What is needed is an exact copy of every line from the one with "Task: Open the tab switcher showing 18 tabs" to the end of the entries below, without the pictures.

DATA SHOWN:
Segment Open
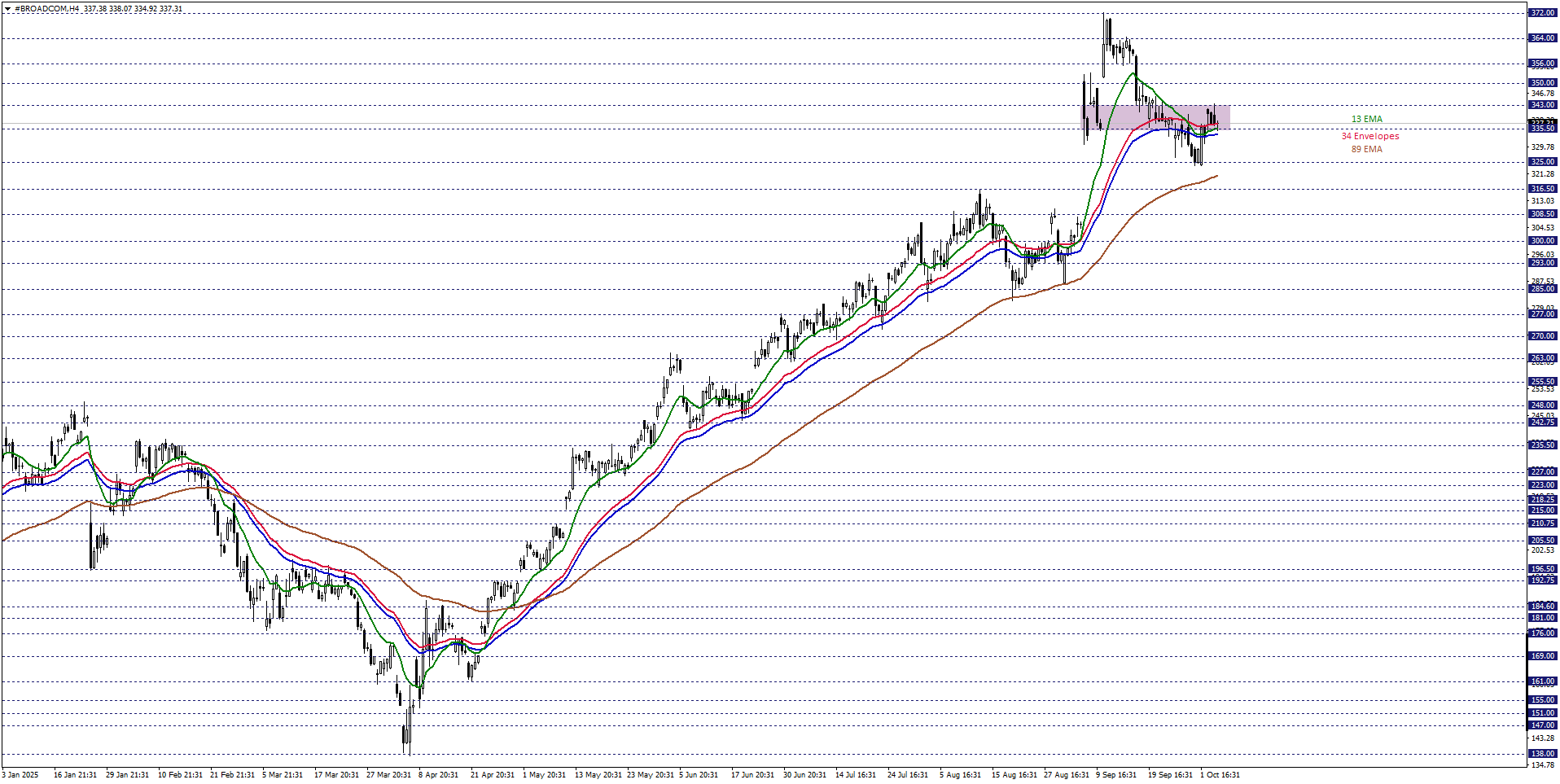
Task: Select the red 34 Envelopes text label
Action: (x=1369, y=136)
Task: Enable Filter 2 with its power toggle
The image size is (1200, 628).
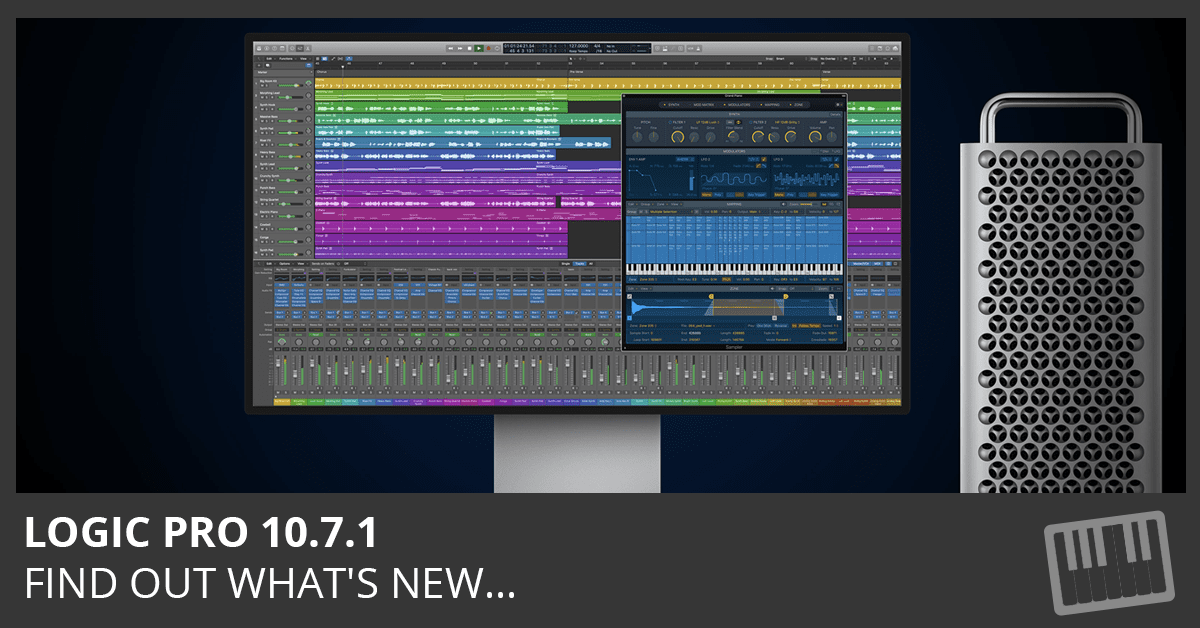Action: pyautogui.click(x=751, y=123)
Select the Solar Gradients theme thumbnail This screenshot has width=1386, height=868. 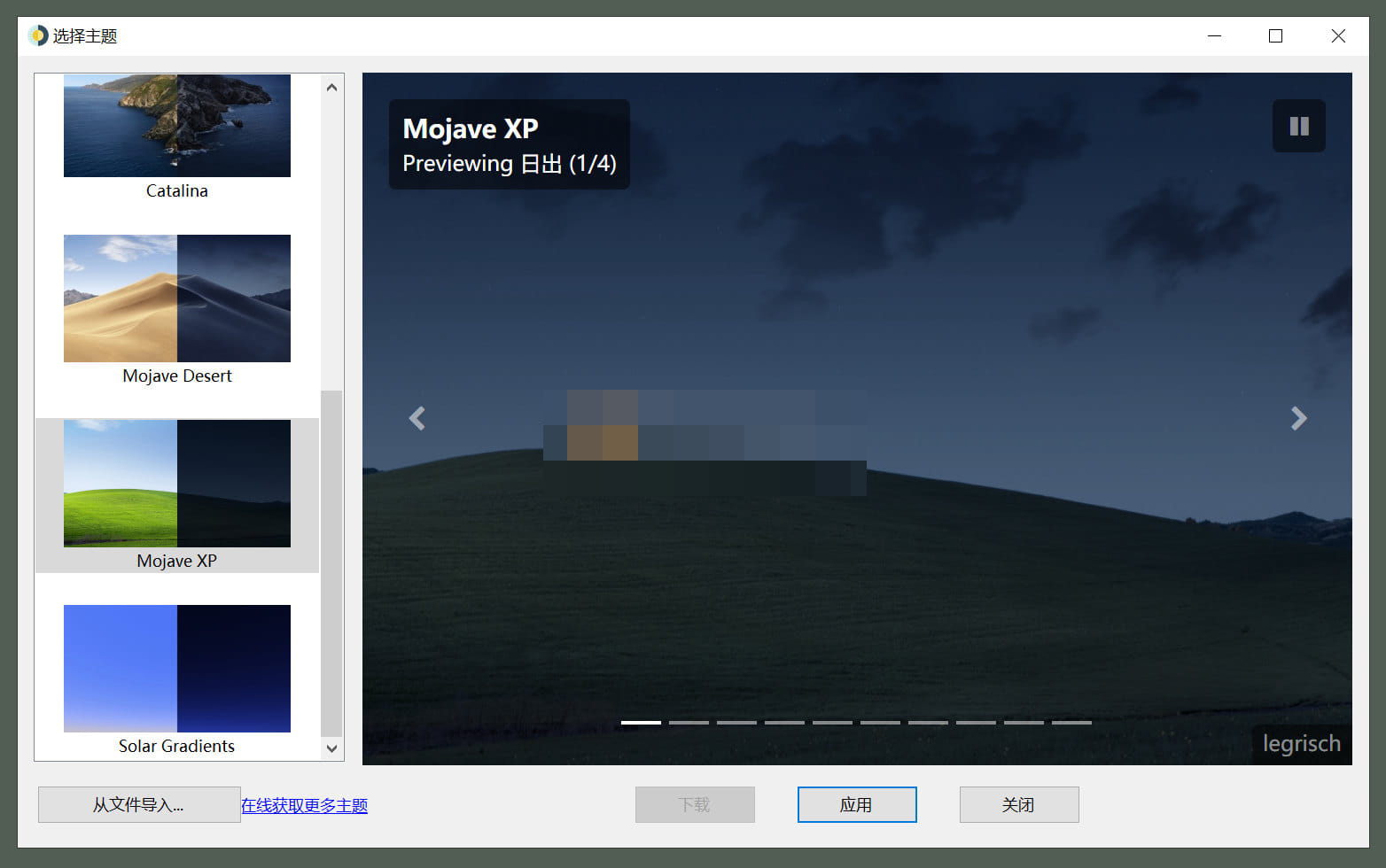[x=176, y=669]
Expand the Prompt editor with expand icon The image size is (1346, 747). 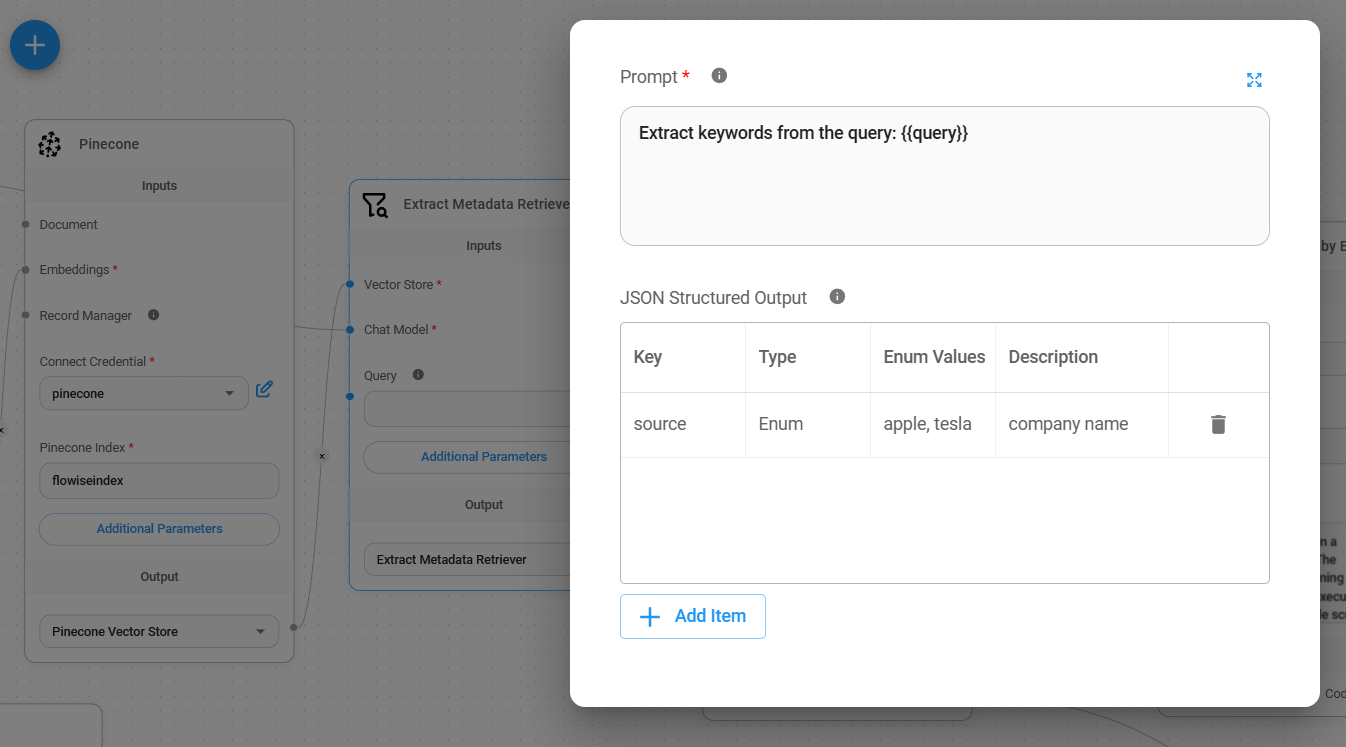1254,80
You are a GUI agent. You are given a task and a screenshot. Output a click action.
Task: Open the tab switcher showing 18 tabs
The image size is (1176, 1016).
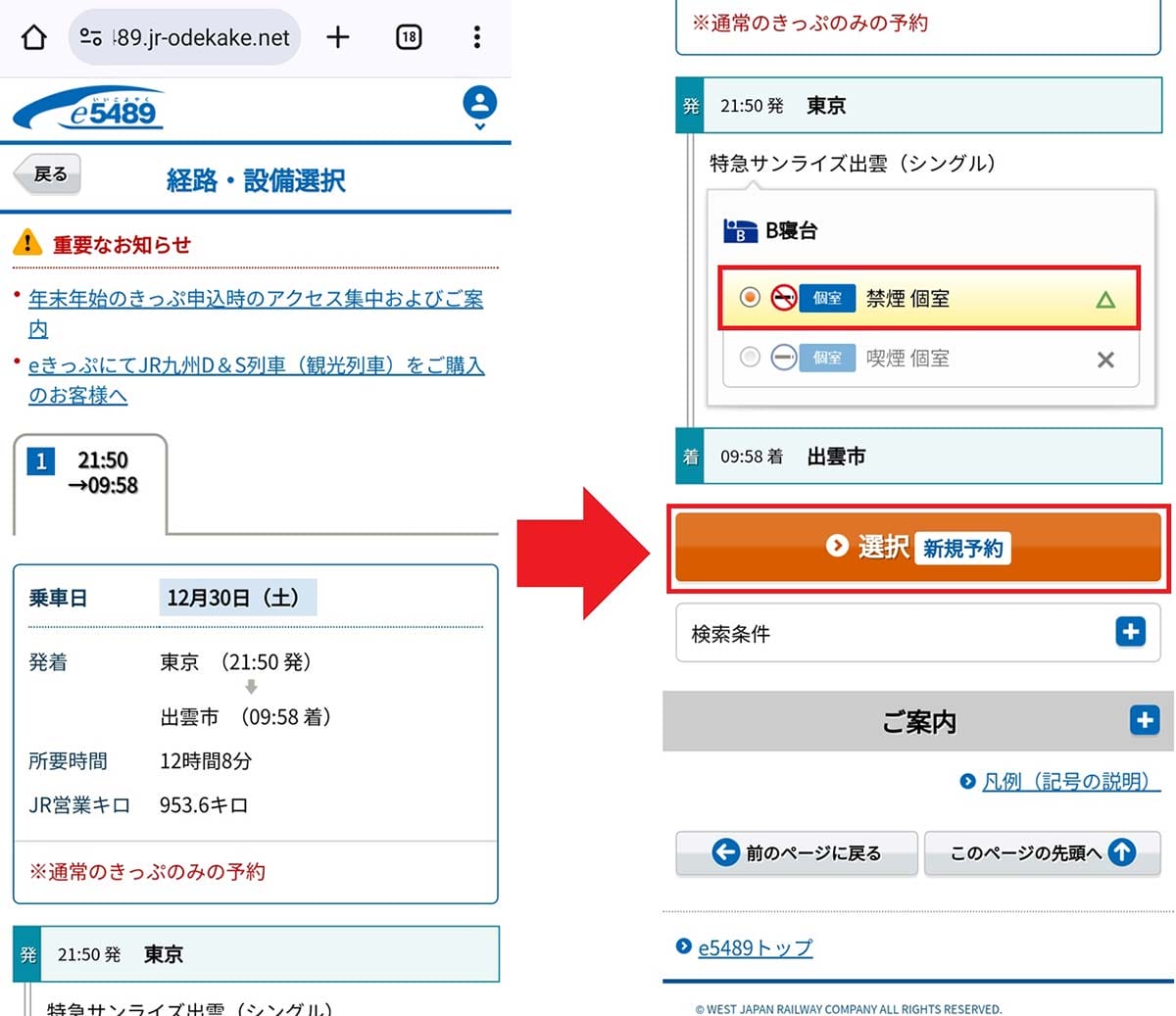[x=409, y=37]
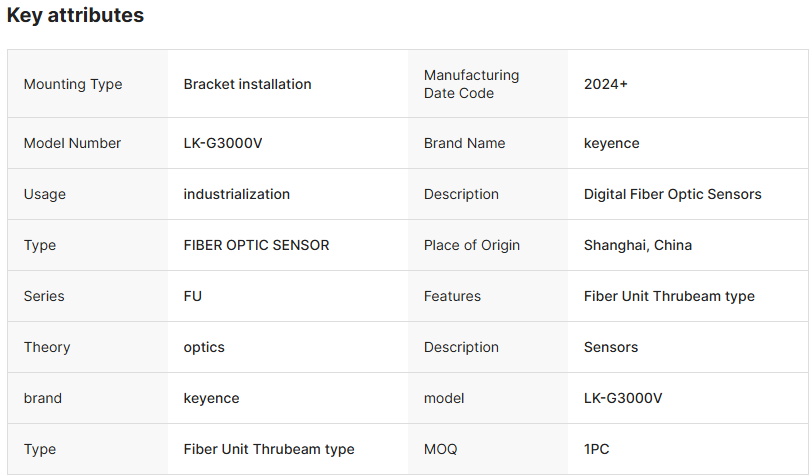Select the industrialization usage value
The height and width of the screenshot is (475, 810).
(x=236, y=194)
Segment Closed
ANSWER:
Task: Open the tab switcher showing 18 tabs
The image size is (1176, 1016).
[x=409, y=37]
Select the industrialization usage value
The height and width of the screenshot is (475, 810).
(x=236, y=194)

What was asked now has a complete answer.